Grand dictionnaire universel du XIXe siècle/MARGUERITE DE BOURGOGNE, reine de Navarre

La bibliothèque libre.
Administration du grand dictionnaire universel (10, part. 4p. 1170).

MARGUERITE DE BOURGOGNE, reine de Navarre, née en 1290, morte en 1315. Fille de Robert II, duc de Bourgogne, et d’Agnès, fille de saint Louis, elle fut fiancée en 1299 à Louis le Hutin, qui devint, en 1304, roi de Navarre, en 1315, roi de France, et elle fut mariée à ce prince en 1305. Marguerite était douée d’une grande beauté, vive, spirituelle, et elle aimait avec passion les plaisirs. En dépit des nombreux édits somptuaires de Philippe le Bel, Marguerite et sa belle-sœur, Blanche de Bourgogne, femme de Charles, comte de La Marche, vivaient à l’abbaye de Maubuisson au milieu de tous les enchantements que peut donner la richesse. Les deux jeunes femmes (quelques historiens, aux noms de Marguerite et de Blanche ajoutent celui de Jeanne, la troisième belle-fille de Philippe le Bel) se laissèrent bientôt emporter à toute la fougue de leurs passions. Elles nouèrent une intrigue amoureuse avec deux chevaliers normands attachés à leur service : Philippe et Gaultier d’Aulnay ou de Launay, « assez mal faits de leurs personnes, » dit l’historien Velly. L’abbaye de Maubuisson devint alors le théâtre des désordres, des débauches, des scènes honteuses du libertinage de Blanche et de Marguerite de Bourgogne (1314). Philippe le Bel, en ayant été informé, ordonna l’arrestation des frères d’Aulnay. Ceux-ci, au milieu des tortures, avouèrent que depuis trois ans ils péchaient avec leurs jeunes maîtresses, « et même dans les plus saints jours, » et furent condamnés à la peine capitale. Leur supplice fut atroce. Amenés sur la place du Martroy, à Pontoise, ils y furent écorchés vifs, châtrés, décapités et pendus par les aisselles. Là ne se borna point la vengeance royale. On arrêta une foule de malheureux, qu’on prétendit complices des désordres des princesses ; on tua secrètement les uns, on jeta les autres, enfermés dans des sacs, à la rivière.

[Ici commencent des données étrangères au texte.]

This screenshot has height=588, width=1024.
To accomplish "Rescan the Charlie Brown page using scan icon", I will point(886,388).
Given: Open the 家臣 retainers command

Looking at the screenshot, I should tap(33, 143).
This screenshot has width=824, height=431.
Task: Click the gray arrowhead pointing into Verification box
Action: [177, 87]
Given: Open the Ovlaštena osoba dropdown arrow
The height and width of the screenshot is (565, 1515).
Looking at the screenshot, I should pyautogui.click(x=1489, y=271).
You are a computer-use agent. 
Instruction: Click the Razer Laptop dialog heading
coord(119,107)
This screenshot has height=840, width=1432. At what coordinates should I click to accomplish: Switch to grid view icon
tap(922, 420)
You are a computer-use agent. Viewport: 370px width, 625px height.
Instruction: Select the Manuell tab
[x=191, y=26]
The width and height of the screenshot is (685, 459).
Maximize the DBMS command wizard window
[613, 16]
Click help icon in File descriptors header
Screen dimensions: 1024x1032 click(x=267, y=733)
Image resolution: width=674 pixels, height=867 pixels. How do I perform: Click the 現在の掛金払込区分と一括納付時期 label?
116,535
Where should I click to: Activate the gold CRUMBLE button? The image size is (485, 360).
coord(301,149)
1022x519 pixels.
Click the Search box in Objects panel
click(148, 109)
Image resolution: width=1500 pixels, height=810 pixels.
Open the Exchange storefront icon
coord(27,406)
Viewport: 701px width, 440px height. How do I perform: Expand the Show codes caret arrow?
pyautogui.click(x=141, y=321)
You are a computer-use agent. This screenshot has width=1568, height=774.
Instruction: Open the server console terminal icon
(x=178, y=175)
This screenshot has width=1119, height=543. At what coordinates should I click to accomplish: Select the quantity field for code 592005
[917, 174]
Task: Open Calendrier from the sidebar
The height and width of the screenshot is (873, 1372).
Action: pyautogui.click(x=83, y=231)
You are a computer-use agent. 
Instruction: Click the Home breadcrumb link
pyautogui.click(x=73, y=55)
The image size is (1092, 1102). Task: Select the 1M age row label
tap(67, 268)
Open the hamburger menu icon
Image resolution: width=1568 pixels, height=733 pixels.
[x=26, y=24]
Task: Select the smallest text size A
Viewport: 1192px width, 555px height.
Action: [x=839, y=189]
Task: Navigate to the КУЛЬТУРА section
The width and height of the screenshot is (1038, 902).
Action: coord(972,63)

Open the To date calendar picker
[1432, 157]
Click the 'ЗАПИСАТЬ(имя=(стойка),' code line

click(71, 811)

Des trois princesses, Jeanne, comtesse de Poitiers, seule fut déclarée innocente. « Philippe le Long, son mari, dit un historien, n’avait garde de la trouver coupable, car il lui aurait fallu rendre la Franche-Comté, qu’elle lui avait apportée en dot. » Quant à Marguerite et à Blanche, après avoir eu la tète rasée, punition des femmes adultères, elles furent conduites au château fort des Andelys, puis au château Gaillard, où elles eurent à endurer toutes sortes de souffrances. Lorsque, en 1315, Louis le Hutin succéda à son père comme roi de France, il résolut de se débarrasser de sa femme pour épouser Clémence de Hongrie, et, d’après son ordre, Marguerite fut mise à mort dans sa prison. Selon quelques historiens, elle périt étouffée entre deux matelas ; selon d’autres, on l’étrangla avec ses cheveux. Elle avait eu de son mariage avec Louis le Hutin une fille, Jeanne, née en 1312, qui épousa Philippe d’Évreux (1317) et devint reine de Navarre en 1328.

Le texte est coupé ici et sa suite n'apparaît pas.